* **Testo fornito**:
Si chiamava Vita ed era il simbolo della lotta alla vivisezione in Italia e non solo: un cucciolo di beagle immortalato in una foto che ha fatto per anni il giro del web e del mondo, mentre veniva liberato da Green Hill, l’allevamento-lager di Montichiari in provincia di Brescia, dove i cagnolini venivano fatti nascere per poi essere venduti in tutta Europa e sottoposti a vivisezione. Decine di mani a sollevarla creando un ponte verso la libertà, in quella mattina del 28 aprile 2012 che ha segnato un punto di svolta rispetto a un tema così controverso, sentito e al tempo stesso delicato.
Vita, dopo 7 anni insieme alla famiglia piemontese che l’ha accolta quando aveva pochi mesi, è morta lo scorso 5 marzo a causa di una malattia incurabile: “Si tratta del secondo esemplare di quelli liberati che si sono ammalati e sono morti di tumore o epilessia“, ha raccontato ai media Silvia Premoli di Animal Press, ufficio stampa che si occupa di vegan e animali.
Green Hill dopo Green Hill: dalla prigionia alla libertà
Sono 2639 i beagle liberati dagli attivisti, poi sequestrati e affidati in custodia giudiziaria a LAV e Legambiente dal Tribunale di Brescia. Molti di loro erano mamme gravide e cuccioli giovanissimi, affidati a numerose famiglie che li hanno adottati e salvati da morte certa. Dopo cinque anni dalla condanna definitiva per i gestori della struttura, che fu poi chiusa per maltrattamenti nello stesso 2012, due anni fa la redazione di Vegolosi.it aveva raggiunto e intervistato cinque delle famiglie che hanno scelto di adottare i cagnolini di Green Hill, per scoprirne la storia, le disavventure e, finalmente, il lieto fine.

* **Estratti dei dati**:
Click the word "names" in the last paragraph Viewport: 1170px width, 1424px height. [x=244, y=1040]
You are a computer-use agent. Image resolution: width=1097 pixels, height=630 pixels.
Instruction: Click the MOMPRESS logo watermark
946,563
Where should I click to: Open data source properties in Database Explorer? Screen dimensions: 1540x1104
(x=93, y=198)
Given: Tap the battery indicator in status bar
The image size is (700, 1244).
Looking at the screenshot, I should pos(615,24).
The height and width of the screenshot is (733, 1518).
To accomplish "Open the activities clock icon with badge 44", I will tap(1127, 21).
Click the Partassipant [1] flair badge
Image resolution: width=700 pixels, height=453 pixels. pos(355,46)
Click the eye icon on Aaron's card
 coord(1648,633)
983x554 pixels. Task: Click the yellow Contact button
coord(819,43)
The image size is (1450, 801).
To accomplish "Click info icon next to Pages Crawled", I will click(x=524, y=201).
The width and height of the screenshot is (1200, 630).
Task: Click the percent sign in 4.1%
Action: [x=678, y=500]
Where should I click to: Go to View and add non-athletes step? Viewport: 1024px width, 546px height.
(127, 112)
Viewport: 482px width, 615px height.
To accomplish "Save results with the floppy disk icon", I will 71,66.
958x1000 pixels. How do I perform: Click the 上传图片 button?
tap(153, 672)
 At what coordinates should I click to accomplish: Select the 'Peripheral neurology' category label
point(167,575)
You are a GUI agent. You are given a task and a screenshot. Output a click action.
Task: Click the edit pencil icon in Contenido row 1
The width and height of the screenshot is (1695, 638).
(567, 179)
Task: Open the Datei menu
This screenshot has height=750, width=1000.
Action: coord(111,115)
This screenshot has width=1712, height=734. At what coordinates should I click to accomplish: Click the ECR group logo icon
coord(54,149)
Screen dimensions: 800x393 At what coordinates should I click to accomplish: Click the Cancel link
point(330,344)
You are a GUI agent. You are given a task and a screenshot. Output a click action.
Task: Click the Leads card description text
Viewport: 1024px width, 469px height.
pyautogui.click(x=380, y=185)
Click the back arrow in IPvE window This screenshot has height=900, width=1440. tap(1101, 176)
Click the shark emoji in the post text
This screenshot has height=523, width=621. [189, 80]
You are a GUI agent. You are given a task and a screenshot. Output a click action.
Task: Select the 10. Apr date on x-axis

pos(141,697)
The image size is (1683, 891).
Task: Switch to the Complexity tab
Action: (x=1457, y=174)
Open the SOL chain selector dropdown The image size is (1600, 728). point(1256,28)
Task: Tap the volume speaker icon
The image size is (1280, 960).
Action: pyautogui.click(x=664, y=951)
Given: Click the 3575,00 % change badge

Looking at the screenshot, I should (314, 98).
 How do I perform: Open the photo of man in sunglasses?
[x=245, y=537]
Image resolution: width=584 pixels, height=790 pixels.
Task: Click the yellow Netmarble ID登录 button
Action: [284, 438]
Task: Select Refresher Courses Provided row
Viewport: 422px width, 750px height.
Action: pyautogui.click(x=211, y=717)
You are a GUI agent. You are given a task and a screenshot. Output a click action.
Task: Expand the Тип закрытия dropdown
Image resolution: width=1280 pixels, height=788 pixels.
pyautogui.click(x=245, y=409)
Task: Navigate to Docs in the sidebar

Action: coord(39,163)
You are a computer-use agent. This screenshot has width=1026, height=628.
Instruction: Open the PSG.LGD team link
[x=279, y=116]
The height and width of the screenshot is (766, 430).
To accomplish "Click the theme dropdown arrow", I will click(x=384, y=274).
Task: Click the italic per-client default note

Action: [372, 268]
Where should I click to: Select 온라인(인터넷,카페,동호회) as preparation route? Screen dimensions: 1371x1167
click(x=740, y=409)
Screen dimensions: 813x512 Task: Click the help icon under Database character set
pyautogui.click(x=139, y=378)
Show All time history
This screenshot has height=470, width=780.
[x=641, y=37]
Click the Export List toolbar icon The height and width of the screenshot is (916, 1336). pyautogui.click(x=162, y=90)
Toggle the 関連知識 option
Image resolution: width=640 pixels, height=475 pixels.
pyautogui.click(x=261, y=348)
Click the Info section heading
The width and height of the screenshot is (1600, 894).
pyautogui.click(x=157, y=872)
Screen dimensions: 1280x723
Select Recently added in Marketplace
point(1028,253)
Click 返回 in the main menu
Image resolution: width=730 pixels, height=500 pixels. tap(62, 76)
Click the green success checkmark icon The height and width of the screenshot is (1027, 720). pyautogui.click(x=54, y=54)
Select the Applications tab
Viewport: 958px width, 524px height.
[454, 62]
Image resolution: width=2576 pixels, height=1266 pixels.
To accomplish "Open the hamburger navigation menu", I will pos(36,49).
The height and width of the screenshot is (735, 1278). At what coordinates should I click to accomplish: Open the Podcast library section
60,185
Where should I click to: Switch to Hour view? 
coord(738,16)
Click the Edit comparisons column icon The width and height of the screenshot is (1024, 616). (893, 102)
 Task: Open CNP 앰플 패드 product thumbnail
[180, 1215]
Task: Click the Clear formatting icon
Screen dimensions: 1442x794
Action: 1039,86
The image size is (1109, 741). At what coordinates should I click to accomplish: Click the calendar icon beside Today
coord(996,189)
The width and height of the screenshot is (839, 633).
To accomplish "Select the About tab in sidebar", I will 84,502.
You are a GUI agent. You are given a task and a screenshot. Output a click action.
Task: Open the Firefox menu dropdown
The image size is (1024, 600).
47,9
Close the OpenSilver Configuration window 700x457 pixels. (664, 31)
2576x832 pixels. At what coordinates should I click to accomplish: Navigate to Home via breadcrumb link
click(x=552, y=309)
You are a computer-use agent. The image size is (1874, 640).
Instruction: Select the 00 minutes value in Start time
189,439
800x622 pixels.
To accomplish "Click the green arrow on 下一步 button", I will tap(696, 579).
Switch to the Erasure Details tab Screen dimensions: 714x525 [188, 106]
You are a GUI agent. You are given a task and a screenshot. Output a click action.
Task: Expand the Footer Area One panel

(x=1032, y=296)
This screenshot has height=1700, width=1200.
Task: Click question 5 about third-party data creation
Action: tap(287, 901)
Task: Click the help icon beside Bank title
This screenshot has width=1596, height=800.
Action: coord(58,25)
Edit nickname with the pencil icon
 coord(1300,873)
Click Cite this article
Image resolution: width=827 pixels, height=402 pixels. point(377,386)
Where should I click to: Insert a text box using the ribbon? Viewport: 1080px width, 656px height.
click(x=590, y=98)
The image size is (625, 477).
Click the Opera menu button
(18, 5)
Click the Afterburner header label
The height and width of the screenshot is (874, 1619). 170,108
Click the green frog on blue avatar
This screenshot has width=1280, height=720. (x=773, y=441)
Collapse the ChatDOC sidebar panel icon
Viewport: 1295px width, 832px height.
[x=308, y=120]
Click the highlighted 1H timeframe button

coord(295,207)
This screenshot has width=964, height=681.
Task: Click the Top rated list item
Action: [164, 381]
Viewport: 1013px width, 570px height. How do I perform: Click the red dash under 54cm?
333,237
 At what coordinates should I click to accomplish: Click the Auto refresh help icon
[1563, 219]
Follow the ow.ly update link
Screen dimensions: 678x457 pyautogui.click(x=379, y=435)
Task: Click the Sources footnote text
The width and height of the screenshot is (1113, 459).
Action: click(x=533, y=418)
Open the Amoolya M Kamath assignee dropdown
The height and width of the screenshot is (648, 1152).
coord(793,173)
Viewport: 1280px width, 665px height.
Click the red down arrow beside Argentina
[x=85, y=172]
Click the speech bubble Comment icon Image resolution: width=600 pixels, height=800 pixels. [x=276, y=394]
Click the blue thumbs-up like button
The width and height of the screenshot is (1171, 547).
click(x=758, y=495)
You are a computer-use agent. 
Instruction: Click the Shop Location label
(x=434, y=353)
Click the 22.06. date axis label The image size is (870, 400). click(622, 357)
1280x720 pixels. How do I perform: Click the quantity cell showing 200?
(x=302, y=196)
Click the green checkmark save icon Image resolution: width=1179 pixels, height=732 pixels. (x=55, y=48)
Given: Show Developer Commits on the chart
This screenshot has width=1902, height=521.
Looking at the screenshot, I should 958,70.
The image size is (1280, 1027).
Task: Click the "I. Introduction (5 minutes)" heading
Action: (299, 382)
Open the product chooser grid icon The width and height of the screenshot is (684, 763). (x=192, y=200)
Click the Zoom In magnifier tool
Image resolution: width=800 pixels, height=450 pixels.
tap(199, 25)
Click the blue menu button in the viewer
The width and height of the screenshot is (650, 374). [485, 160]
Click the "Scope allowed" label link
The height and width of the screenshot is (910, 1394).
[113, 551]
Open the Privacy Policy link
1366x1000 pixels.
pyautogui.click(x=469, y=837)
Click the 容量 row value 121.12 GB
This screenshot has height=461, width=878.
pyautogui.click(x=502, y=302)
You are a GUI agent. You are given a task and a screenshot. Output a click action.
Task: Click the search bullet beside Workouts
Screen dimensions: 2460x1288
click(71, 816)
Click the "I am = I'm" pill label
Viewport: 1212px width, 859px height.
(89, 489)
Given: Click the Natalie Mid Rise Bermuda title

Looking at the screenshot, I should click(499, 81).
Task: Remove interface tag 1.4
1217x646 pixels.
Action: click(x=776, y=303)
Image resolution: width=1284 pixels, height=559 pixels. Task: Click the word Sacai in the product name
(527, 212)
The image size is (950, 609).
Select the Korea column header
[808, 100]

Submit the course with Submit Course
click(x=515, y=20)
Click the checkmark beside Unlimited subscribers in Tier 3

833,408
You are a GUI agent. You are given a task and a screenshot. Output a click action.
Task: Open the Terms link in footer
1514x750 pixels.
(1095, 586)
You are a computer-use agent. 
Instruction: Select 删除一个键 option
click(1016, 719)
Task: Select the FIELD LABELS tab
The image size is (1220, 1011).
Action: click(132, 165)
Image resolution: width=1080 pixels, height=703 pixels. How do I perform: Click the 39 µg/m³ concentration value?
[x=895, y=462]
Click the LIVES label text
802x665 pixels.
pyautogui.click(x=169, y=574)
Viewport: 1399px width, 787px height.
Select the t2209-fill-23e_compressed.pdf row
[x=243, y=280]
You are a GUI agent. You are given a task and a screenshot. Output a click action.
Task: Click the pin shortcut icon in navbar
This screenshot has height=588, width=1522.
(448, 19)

* **Dettagli del compito**:
Traduci in inglese questa frase del testo fornito: «Sono 2639 i beagle liberati dagli attivisti, poi sequestrati e affidati in custodia giudiziaria a LAV e Legambiente dal Tribunale di Brescia.»

* **La risposta**:
A total of 2,639 beagles were freed by the activists, then seized and placed by the Court of Brescia in the judicial custody of LAV and Legambiente.